Suena un plan excitante, pero con solo mirar de lejos te puede llegar una multa de 500 dólares. Las autoridades son cada vez más severas con quienes participan y acuden a carreras callejeras, con sanciones que no se han visto antes. ¿Es este el precio que se paga por la adrenalina?
Las multas por ser parte de carreras callejeras son de cientos de dólares
Aunque se ven como algo divertido desde fuera, las carreras callejeras pueden salirle muy caro a los ciudadanos. Tienen lugar en muchos estados y se trata de un problema grave. Si te has sentido atraído por la velocidad, la adrenalina y la clandestinidad de esta actividad, déjanos decirte que puede costarte cientos de dólares. Y eso si tienes suerte porque, en algunos casos, también puede costarte la vida. Los Ángeles, Dallas, Miami y muchas otras ciudades deben luchar diariamente contra esta práctica ilícita y peligrosa.
Las carreras callejeras son clandestinas y están prohibidas en Estados Unidos por diferentes razones. El costo a pagar en las multas es alto porque son peligrosas, tanto para quienes las miran como para quienes participan en ellas. ¿Por qué? Simple, porque no se tienen en cuenta las debidas precauciones de seguridad. No hay ningún tipo de regulación, al contrario de lo que sí sucede, por ejemplo, en contextos como la Fórmula 1. Decir «no» a tiempo puede ahorrarte cientos de dólares de multa y un buen susto.
Lugares en los que más se ven carreras callejeras
Lo que pasa con las carreras callejeras traspasa el exceso de velocidad. Contempla la realización de una actividad penada por la ley que se realiza con autos modificados para mejorar la aceleración, velocidad y desempeño a nivel general. Los Ángeles, San Diego, Houston, Dallas, Las Vegas, Miami, Orlando, Phoenix, Atlanta, Nueva York y Chicago son algunos de los lugares donde más se ve.
En Estados Unidos, las carreras ilegales modernas comenzaron en Woodward Avenue, Michigan, allá por la década de 1960, cuando tres de los principales fabricantes con sede en Detroit producían coches de alto rendimiento. Desde ese momento, la preparación de carros para hacer carreras callejeras no ha parado.

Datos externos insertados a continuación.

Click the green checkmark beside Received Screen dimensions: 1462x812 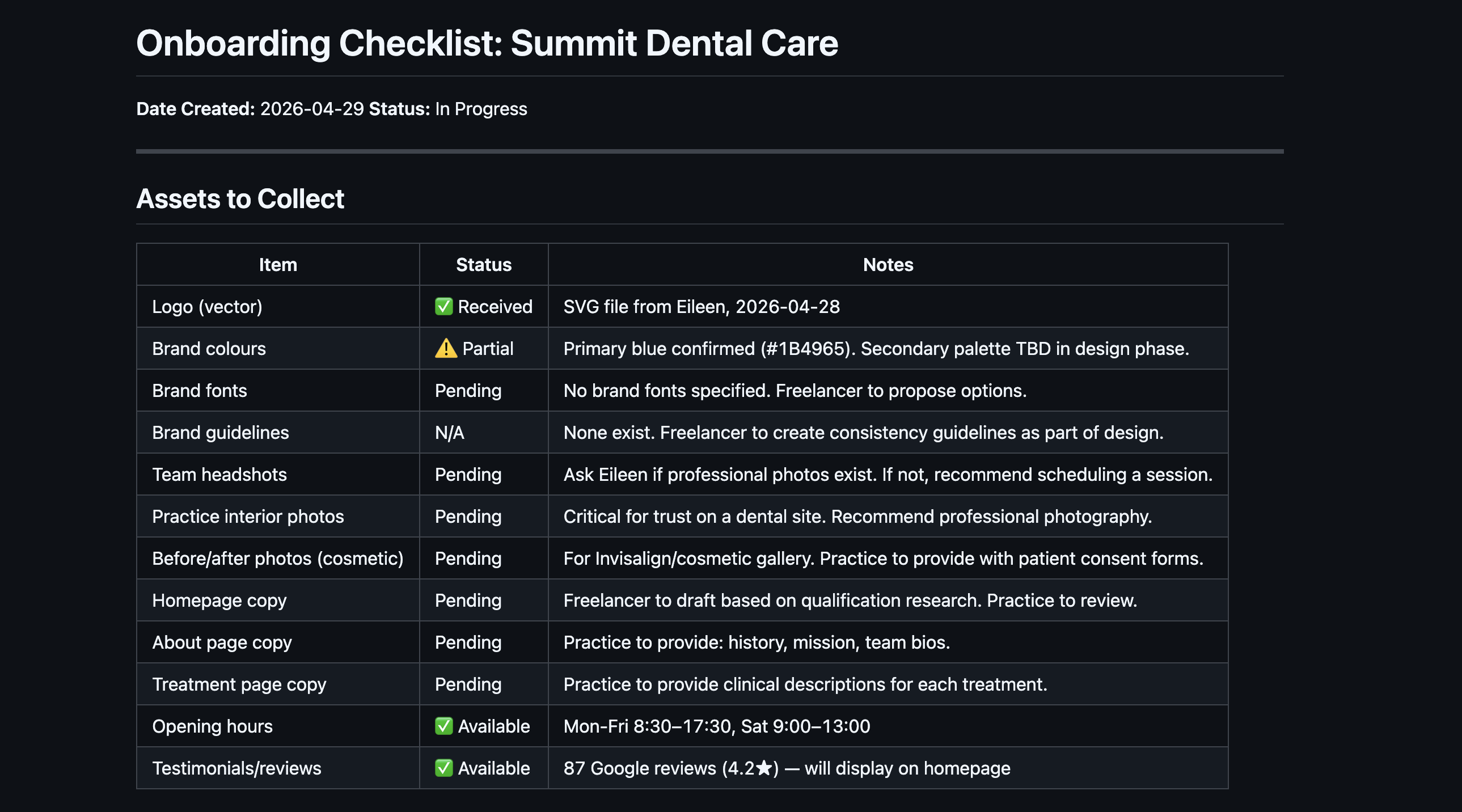click(443, 306)
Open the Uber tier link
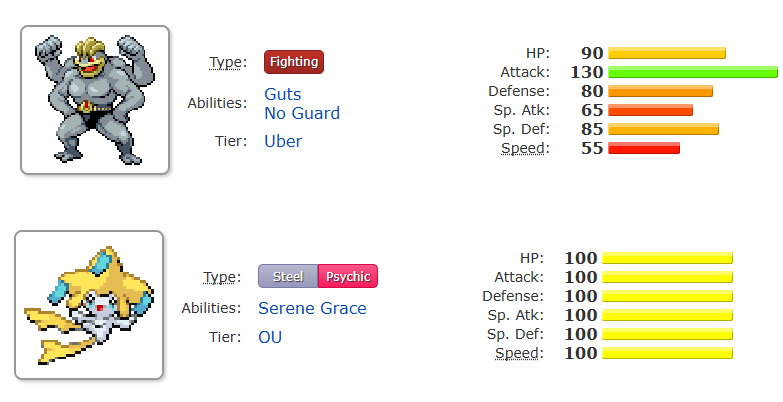This screenshot has width=783, height=402. tap(283, 141)
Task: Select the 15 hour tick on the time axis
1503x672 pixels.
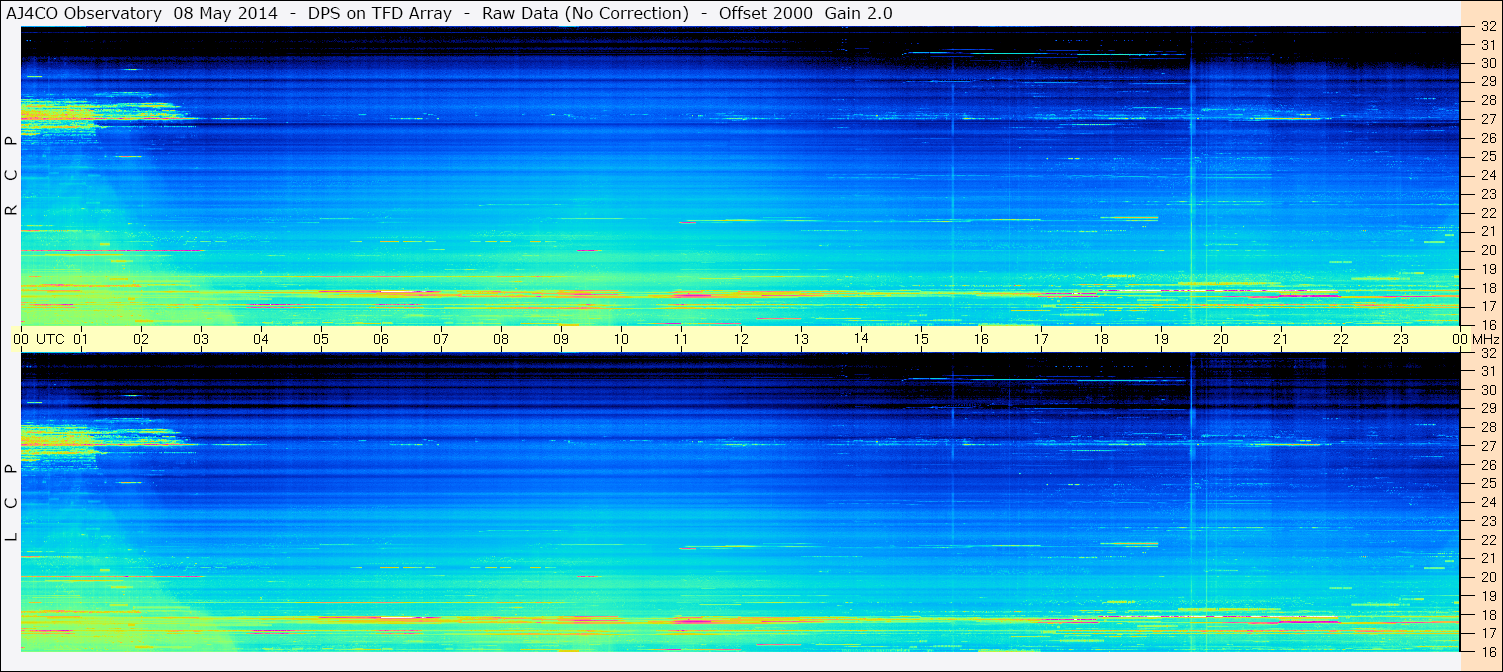Action: point(921,339)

Además de no cumplir con las normas de seguridad debidas, esta práctica implica la circulación de vehículos a velocidades extremas. Sin permiso, sin supervisión, sin límite. La sensación de «libertad» o de hacer «algo prohibido» parece tener un sabor delicioso al principio, pero solo hasta que llega el momento de pagar las consecuencias.
Multas a pagar por ser espectador de carreras callejeras
La Sección 316 191 de los Estatutos de Florida prohíbe expresamente las carreras en las calles y autopistas, la toma del control de las calles y la conducción de acrobacias. Por lo tanto, no se pueden efectuar carreras callejeras no autorizadas, ni hacer caballito, burnouts, donuts o drifting. Límite que alcanza a coches, camiones, motocicletas, quads y muchos otros vehículos.
Cuando las autoridades «te pillan» haciendo algo como esto no hay truco legal que pueda salvarte. Entre los acusados de delitos menores de primer grado, se contemplan tanto el conductor como los pasajeros y cualquier persona testigo en un vehículo que grabe a los participantes, organizadores y promotores. La primera infracción es de entre 500 y 1000 dólares, la segunda de entre 1000 y 3000 dólares y la tercera de entre 2000 y 5000 dólares.
Además, en estas situaciones se revoca el permiso de conductor por uno, dos o cuatro años según si es la primera, segunda o tercera infracción. Un ciudadano fuera de un vehículo no puede ser espectador en carreras callejeras o tomas de control. En este caso, la infracción que aplica es no penal, contemplada bajo el manto de la sección 318.14 de los Estatutos de Florida, sobre sanciones civiles.
Las carreras callejeras son penadas severamente en Florida, un estado donde por el hecho de ser espectador ya tienes que pagar. Eso nos obliga a pensarlo dos veces antes de vernos incitados a caer en la tentación. Algo similar a lo que sucede con las que personas a las que no les gusta ponerse el casco.